◆ URAIAN TUGAS
Tulis ulang hanya baris-baris mulai dari baris yang memuat "Image resolution: width=1118" sampai dengan baris yang memuat "Action: click(424, 15)", dengan mengubah "Multicore" menjadi "Bluetooth" dan membiarkan bagian lainnya tetap sama.

◆ DATA YANG DIBERIKAN
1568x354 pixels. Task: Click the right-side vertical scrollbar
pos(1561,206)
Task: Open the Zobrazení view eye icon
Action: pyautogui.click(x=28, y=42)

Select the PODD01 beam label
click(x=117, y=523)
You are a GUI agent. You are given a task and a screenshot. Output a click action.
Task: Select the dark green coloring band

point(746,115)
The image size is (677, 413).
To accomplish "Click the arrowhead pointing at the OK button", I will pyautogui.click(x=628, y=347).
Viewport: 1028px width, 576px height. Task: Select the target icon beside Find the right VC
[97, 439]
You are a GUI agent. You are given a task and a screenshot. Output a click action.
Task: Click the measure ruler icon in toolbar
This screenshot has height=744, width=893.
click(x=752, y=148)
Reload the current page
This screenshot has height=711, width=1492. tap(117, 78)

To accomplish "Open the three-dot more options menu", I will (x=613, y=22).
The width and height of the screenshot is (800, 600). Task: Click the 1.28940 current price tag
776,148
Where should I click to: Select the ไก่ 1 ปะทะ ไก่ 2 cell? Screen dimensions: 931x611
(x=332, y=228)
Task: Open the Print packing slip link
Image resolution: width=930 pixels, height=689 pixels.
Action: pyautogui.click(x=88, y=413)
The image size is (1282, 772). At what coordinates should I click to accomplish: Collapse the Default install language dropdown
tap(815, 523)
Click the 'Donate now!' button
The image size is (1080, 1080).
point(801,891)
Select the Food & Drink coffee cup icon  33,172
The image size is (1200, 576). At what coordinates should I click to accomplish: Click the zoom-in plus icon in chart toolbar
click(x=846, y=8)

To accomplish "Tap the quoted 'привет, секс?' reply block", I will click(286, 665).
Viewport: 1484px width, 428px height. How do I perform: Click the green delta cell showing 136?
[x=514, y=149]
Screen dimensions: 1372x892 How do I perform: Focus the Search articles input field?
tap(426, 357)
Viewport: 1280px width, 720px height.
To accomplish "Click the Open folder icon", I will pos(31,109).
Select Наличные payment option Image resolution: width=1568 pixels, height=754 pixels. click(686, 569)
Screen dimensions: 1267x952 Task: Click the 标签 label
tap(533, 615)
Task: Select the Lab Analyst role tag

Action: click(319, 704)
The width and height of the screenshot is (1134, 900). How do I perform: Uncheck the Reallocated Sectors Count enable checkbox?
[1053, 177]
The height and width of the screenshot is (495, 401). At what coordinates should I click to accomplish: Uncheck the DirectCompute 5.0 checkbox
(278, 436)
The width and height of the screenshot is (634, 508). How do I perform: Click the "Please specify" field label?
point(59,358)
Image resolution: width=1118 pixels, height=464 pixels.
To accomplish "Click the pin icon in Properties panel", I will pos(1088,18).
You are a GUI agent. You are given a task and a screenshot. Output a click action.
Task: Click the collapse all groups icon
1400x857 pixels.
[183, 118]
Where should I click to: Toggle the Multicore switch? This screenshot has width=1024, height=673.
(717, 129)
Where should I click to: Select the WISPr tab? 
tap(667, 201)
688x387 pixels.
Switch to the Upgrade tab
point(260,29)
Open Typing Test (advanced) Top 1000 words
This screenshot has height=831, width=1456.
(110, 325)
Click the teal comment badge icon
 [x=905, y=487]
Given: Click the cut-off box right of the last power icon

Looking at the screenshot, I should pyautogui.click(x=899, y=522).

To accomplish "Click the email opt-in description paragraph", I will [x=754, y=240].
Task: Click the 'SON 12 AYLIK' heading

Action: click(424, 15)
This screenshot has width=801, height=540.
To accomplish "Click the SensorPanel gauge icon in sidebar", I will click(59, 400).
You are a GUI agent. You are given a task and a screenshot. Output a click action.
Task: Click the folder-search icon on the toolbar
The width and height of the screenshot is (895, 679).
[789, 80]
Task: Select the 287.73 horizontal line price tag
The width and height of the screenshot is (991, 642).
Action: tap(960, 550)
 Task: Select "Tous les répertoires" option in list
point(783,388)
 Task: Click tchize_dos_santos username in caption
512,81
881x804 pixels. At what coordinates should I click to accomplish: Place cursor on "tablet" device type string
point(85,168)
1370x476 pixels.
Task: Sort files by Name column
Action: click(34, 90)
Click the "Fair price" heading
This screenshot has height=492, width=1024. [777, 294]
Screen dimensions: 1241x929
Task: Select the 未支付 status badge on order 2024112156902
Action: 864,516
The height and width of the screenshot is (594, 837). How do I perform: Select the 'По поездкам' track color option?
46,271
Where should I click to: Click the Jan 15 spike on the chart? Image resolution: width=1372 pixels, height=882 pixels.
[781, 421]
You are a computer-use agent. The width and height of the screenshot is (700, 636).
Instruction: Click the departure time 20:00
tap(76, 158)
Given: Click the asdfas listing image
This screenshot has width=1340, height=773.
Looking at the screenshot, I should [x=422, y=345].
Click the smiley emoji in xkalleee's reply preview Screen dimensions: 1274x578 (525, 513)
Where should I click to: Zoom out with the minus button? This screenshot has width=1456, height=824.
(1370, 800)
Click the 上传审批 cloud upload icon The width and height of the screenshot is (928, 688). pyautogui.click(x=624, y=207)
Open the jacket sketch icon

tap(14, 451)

◆ JAWABAN TERTULIS
Image resolution: width=1118 pixels, height=464 pixels.
To accomplish "Click the pin icon in Properties panel", I will pos(1088,18).
You are a GUI agent. You are given a task and a screenshot. Output a click action.
Task: Click the collapse all groups icon
1400x857 pixels.
[183, 118]
Where should I click to: Toggle the Bluetooth switch? This screenshot has width=1024, height=673.
(717, 129)
Where should I click to: Select the WISPr tab? 
tap(667, 201)
688x387 pixels.
Switch to the Upgrade tab
point(260,29)
Open Typing Test (advanced) Top 1000 words
This screenshot has height=831, width=1456.
(110, 325)
Click the teal comment badge icon
 [x=905, y=487]
Given: Click the cut-off box right of the last power icon

Looking at the screenshot, I should pyautogui.click(x=899, y=522).

To accomplish "Click the email opt-in description paragraph", I will [x=754, y=240].
Task: Click the 'SON 12 AYLIK' heading

Action: click(424, 15)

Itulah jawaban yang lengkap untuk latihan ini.